InterSpeech 2018

From Vocoders to Code-Excited Linear Prediction: Learning How We Hear What We Hear

Bishnu S. Atal, ISCA medalist (Department of Electrical Engineering, University of Washington, Seattle)
It all started almost a century ago, in 1920s. A new undersea transatlantic telegraph cable had been laid. The idea of transmitting speech over the new telegraph cable caught the fancy of Homer Dudley, a young engineer who had just joined Bell Telephone Laboratories. This led to the invention of Vocoder - its close relative Voder was showcased as the first machine to create human speech at the 1939 New York World's Fair. However, the voice quality of vocoders was not good enough for use in commercial telephony. During the time speech scientists were busy with vocoders, several major developments took place outside speech research. Norbert Wiener developed a mathematical theory for calculating the best filters and predictors for detecting signals hidden in noise. Linear Prediction or Linear Predictive Coding became a major tool for speech processing. Claude Shannon established that the highest bit rate in a communication channel in presence of noise is achieved when the transmitted signal resembles random white Gaussian noise. Shannon’s theory led to the invention of Code-Excited Linear Prediction (CELP). Nearly all digital cellular standards as well as standards for digital voice communication over the Internet use CELP coders. The success in speech coding came with understanding of what we hear and what we do not. Speech encoding at low bit rates introduce errors and these errors must be hidden under the speech signal to become inaudible. More and more, speech technologies are being used in different acoustic environments raising questions about the robustness of the technology. Human listeners handle situations well when the signal at our ears is not just one signal, but also a superposition of many acoustic signals. We need new research to develop signal-processing methods that can separate the mixed acoustic signal into individual components and provide performance similar or superior to that of human listeners.

Biography
Bishnu S. Atal is an Affiliate Professor in the Electrical Engineering Department at the University of Washington, Seattle, WA. Born in India, Atal received his bachelor’s degree in physics from the University of Lucknow, Diploma of the Indian Institute of Science, Bangalore, and a Ph.D. in electrical engineering from Brooklyn Polytechnic Institute. He joined Bell Laboratories in 1961, where he researched speech and acoustics until retiring in 2002. Atal holds more than 16 patents. Inspired by the high cost of long-distance phone calls to his family in India when he first moved to the U.S., Atal’s research led to the invention of efficient digital speech coders and standards that lie at the heart of practically every mobile phone in use today.
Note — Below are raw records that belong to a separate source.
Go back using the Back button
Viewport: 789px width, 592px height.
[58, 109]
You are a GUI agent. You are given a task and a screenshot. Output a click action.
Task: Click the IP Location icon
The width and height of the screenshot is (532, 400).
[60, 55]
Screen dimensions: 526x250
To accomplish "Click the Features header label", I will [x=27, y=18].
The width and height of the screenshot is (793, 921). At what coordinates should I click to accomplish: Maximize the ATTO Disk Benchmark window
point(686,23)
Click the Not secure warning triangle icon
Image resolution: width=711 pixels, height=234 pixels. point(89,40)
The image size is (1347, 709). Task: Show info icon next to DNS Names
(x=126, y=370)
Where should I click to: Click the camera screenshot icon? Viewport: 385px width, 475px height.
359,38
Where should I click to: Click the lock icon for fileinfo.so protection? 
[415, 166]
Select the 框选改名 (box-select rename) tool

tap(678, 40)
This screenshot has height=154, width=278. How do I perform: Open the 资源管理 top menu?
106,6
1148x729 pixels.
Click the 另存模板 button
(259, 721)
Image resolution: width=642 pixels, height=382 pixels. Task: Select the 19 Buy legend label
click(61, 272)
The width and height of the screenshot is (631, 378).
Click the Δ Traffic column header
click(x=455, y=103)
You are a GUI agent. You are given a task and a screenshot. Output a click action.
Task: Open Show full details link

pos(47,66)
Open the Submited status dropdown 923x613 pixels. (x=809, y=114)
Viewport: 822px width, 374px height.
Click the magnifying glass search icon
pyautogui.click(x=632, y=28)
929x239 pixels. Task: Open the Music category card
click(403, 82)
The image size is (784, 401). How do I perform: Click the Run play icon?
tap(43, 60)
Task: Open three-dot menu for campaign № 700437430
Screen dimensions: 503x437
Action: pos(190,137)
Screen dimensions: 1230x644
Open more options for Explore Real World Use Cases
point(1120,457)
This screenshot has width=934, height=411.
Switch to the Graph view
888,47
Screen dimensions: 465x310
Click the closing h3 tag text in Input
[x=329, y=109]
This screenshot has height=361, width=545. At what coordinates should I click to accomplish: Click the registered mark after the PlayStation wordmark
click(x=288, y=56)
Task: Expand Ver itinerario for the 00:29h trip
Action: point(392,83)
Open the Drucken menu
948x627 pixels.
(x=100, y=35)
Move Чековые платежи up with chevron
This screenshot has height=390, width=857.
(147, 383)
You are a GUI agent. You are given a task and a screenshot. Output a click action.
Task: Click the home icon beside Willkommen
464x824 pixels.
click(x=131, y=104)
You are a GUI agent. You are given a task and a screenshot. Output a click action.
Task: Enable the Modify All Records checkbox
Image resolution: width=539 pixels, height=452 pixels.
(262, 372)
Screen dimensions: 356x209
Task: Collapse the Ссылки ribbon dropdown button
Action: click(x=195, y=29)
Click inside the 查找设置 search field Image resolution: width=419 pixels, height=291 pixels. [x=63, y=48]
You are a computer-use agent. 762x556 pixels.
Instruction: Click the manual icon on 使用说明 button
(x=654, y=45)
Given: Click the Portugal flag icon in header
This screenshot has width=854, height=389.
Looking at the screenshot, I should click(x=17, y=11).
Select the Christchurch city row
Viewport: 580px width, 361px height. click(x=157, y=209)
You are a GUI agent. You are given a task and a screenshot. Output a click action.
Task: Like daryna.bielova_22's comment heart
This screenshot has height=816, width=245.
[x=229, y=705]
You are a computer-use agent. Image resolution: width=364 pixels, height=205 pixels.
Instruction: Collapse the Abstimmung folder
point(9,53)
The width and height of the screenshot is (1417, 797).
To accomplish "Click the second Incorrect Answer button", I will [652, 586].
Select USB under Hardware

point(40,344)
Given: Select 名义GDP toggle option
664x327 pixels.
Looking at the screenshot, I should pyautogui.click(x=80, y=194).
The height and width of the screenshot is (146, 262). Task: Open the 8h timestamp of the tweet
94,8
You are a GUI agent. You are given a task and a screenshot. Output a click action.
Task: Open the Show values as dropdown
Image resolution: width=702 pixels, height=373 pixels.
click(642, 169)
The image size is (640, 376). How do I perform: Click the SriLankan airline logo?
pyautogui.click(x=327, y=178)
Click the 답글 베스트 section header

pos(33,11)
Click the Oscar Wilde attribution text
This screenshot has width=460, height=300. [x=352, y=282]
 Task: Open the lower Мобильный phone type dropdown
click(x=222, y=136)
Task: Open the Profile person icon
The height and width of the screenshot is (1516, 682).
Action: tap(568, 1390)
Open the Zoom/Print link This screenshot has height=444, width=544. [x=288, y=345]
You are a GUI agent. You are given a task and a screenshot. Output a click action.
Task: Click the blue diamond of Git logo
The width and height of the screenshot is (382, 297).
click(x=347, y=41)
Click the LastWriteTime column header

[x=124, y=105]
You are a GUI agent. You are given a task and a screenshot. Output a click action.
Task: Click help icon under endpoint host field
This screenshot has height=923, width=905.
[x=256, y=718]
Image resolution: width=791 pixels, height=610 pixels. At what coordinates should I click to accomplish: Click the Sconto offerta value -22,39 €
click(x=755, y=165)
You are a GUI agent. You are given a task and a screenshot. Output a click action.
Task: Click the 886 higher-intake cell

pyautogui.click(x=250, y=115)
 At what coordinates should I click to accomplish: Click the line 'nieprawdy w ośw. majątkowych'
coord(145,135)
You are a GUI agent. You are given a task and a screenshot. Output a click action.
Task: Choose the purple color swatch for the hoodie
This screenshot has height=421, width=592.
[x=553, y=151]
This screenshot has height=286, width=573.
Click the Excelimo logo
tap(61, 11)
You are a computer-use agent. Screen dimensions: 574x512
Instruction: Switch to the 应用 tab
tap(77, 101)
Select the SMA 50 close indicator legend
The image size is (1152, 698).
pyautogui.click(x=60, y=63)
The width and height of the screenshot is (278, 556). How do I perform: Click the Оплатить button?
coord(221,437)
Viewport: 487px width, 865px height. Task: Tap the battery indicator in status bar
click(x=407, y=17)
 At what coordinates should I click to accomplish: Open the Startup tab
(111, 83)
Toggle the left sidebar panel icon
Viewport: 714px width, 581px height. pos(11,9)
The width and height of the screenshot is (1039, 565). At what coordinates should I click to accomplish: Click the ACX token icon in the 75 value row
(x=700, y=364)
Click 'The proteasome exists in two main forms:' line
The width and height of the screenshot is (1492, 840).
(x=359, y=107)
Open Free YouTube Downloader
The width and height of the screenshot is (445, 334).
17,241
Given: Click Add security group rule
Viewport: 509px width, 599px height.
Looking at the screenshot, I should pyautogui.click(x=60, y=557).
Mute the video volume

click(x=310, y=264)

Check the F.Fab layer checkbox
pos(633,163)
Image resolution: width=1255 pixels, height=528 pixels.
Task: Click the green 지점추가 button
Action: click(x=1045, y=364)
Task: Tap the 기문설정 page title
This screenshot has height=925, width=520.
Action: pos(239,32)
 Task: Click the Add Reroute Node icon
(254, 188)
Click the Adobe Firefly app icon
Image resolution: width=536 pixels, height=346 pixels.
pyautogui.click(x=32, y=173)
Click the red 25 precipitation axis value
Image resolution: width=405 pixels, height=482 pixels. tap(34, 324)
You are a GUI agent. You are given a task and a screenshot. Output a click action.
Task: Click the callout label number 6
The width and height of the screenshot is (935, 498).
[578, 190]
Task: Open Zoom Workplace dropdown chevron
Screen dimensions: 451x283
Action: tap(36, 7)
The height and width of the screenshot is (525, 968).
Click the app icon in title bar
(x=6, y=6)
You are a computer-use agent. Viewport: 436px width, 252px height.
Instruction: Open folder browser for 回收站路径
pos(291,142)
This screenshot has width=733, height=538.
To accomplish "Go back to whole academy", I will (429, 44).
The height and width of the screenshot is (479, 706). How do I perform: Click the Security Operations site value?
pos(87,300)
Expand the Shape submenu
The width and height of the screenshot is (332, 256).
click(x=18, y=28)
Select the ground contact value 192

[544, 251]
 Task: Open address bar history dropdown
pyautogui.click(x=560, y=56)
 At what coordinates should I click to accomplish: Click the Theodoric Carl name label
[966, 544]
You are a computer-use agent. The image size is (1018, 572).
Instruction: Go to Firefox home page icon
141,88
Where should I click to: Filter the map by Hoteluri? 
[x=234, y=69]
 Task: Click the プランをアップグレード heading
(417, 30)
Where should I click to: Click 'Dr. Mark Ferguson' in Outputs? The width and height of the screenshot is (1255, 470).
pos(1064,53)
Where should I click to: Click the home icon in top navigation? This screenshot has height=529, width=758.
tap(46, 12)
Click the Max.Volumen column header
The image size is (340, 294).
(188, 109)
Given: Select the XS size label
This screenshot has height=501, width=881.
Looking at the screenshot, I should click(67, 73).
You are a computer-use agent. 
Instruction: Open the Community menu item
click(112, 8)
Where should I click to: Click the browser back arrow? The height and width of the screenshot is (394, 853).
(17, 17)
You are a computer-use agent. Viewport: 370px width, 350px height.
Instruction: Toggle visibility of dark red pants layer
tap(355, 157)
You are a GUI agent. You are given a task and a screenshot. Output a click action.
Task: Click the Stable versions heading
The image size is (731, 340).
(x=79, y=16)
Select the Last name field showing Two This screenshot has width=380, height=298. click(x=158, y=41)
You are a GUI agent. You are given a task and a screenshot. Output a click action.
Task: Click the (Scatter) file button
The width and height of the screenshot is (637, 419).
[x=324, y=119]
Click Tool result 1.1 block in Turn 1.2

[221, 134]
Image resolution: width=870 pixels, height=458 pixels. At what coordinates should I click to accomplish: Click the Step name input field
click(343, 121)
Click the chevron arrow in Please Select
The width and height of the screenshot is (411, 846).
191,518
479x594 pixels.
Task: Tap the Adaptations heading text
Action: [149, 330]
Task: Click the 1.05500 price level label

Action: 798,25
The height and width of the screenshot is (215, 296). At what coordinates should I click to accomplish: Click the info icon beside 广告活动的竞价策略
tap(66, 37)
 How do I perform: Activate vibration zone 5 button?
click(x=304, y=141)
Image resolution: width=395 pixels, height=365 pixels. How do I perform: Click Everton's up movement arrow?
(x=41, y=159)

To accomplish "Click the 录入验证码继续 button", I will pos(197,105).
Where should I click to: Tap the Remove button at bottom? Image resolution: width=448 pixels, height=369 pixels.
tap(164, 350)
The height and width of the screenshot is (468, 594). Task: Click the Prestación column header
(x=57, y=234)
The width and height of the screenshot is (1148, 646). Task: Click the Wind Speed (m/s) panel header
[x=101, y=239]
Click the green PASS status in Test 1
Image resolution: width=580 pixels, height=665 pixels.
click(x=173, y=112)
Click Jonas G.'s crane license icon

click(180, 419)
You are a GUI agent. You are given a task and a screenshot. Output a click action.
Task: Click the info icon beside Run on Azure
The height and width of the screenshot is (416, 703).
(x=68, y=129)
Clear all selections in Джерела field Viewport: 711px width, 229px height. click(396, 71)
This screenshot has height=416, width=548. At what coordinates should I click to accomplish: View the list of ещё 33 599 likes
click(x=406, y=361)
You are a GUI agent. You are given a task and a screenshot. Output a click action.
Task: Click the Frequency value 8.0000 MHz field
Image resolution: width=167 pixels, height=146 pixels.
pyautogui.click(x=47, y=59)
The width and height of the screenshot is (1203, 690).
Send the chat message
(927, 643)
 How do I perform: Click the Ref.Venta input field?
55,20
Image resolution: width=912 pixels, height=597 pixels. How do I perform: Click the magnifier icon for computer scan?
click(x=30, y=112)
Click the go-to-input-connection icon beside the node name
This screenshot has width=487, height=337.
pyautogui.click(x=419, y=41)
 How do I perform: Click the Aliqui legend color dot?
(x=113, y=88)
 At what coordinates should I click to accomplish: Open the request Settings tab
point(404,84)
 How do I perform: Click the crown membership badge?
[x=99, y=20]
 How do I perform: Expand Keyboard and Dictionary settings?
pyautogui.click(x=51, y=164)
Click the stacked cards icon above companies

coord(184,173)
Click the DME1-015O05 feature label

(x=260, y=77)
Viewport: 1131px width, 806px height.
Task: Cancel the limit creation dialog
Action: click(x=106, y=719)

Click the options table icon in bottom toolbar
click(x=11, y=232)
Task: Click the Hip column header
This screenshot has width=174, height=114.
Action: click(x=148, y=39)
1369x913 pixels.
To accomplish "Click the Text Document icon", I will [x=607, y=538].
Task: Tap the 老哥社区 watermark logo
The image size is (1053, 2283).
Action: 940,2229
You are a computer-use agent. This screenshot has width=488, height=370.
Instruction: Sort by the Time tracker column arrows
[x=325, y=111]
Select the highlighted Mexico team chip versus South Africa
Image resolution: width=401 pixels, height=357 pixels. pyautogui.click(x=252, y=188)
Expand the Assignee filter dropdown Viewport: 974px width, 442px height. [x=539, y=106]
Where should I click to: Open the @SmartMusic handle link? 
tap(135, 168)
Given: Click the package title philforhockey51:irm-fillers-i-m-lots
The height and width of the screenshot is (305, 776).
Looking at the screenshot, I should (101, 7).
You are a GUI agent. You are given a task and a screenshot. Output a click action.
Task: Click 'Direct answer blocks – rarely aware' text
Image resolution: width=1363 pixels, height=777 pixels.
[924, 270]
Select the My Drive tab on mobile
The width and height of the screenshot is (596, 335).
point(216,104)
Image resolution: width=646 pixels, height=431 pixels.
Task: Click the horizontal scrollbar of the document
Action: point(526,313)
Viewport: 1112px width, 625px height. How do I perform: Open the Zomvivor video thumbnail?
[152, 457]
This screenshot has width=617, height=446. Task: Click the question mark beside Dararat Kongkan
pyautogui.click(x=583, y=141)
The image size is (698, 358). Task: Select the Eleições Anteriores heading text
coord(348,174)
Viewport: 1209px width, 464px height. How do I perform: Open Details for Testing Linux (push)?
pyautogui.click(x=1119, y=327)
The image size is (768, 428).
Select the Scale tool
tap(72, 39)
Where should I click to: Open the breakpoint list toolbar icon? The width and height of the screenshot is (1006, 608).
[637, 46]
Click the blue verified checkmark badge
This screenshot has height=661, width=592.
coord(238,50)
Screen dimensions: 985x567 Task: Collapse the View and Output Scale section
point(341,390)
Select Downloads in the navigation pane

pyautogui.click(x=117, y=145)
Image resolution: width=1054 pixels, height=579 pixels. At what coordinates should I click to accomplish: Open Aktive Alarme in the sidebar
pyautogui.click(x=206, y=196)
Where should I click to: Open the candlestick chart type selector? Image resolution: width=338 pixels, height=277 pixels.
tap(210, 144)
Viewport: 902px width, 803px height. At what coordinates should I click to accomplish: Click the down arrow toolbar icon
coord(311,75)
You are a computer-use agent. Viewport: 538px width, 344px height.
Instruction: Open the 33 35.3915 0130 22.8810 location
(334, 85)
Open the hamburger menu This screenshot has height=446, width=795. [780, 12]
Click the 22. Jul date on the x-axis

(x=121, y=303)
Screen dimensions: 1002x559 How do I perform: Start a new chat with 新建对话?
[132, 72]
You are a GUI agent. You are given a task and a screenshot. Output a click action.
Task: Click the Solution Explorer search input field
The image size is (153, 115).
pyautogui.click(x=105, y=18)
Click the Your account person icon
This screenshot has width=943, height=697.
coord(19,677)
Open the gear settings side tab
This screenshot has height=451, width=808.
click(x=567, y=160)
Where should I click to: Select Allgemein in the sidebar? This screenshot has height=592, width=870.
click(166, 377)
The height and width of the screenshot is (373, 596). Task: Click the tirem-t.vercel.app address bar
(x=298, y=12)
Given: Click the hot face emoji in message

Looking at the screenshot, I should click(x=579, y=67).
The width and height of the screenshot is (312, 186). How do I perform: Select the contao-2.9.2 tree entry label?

His work has enabled wireless networks to use less spectrum space and fewer towers, enabling even countries without substantial fiber-optic infrastructures to join the mobile revolution. He is a member of the U.S. National Academy of Sciences and National Academy of Engineering. His many honors include the IEEE Jack S. Kilby Signal Processing Medal (2013), the Benjamin Franklin Medal in Electrical Engineering (2003), the Thomas Edison Patent Award (1994), the New Jersey Hall of Fame Inventor of the Year Award (2000), and the IEEE Morris N. Liebmann Memorial Field Award (1986). Bishnu resides in Mukilteo, Washington. He has two daughters, Alka and Namita, two granddaughters, Jyotica and Sonali, and two grandsons, Ananth and Niguel.